"With respect to growth, the characterisation of the economy is surprisingly little changed despite the slew of good data in recent months," said Michelle Girard, an economist at Royal Bank of Scotland.
Brighter signs from the US labour market, the manufacturing sector and resilience from the consumer had led to some speculation that the Fed may raise interest rates sooner than many expected.
Until today, Mr Bernanke had said interest rates would be kept on hold until at least the middle of 2013.
"This is a new and more emphatic assertion of its commitment to an easy policy stance for the next few years," said Kevin Logan, a US economist at HSBC. As the forecast was digested on Wall Street, US government bond prices climbed.
The FOMC's pledge not to raise interest rates until 2014 came as the committee for the first time published forecasts of when individual policymakers believe rates should be raised.
Five policymakers said 2014, a further four said the year after and 2 more opted for 2016. Meanwhile, a further three said rates should be raised this year and another three picked 2013.

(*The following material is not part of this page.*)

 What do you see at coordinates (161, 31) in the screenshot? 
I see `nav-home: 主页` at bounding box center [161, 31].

Although the Fed did not identify members by name, the central bank hopes the publication of the spread of forecasts will give investors a clearer sense of the future direction of monetary policy.
Amid the blitz of forecasts, the Fed also said that it would target a rate of 2pc for long-term inflation. It's the first time that the Fed has made explicit a target that has long shaped its policy.
The central bank also lowered its forecast for core inflation this year to a range of 1.5pc to 1.8pc.